── Provided entries ──
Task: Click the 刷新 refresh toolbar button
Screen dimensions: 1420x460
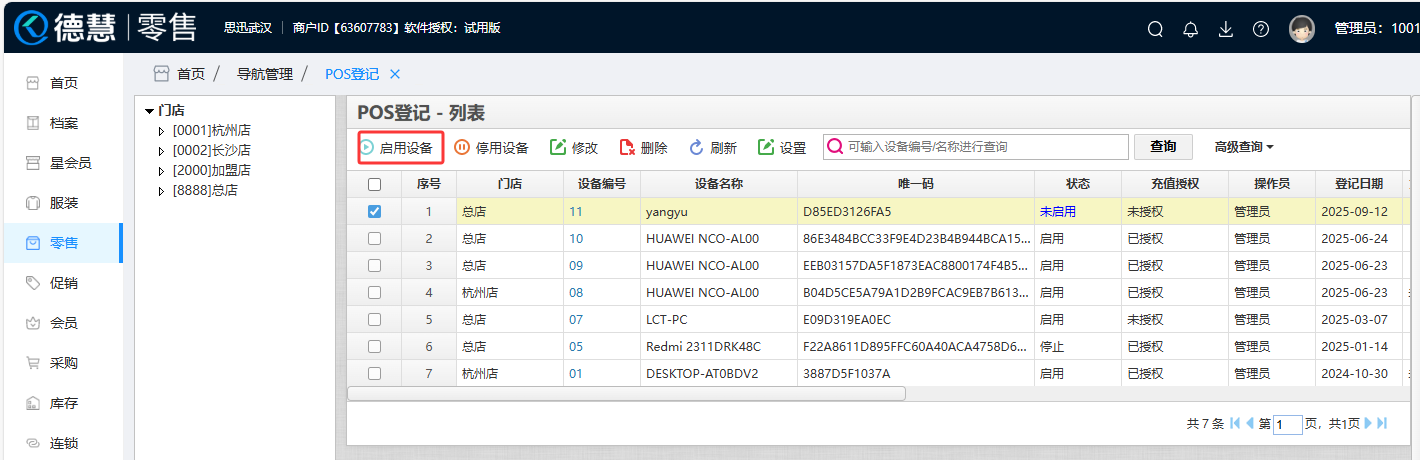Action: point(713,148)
───
── Provided entries ──
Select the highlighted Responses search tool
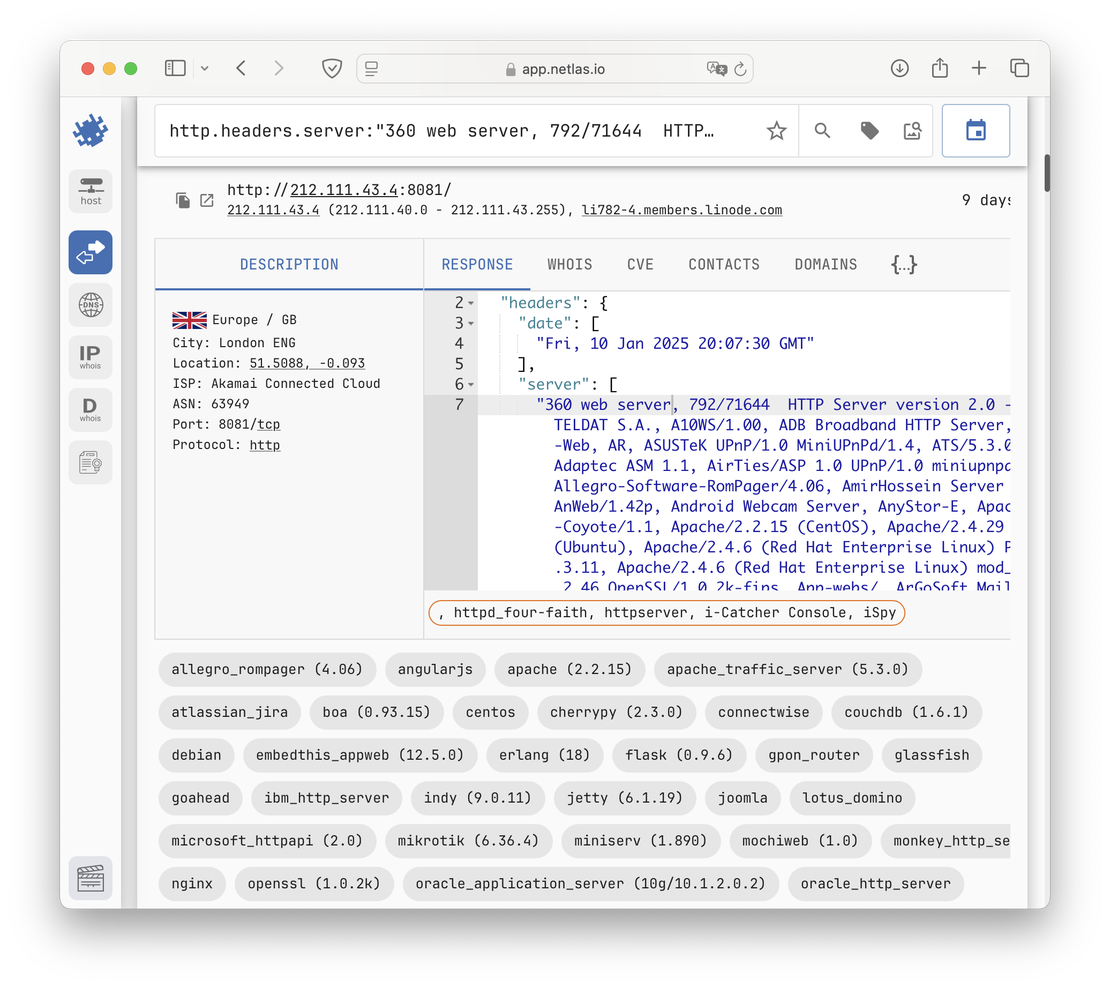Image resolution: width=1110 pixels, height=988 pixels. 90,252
───
• _Brief_: From the records, pull out the lines starting at the one that contains "Task: Click the 刷新 refresh toolbar button" and ending at the one that contains "Action: point(713,148)". Leave the pictures out of your answer.

• _Final answer_:
Task: Click the 刷新 refresh toolbar button
Screen dimensions: 1420x460
Action: point(713,148)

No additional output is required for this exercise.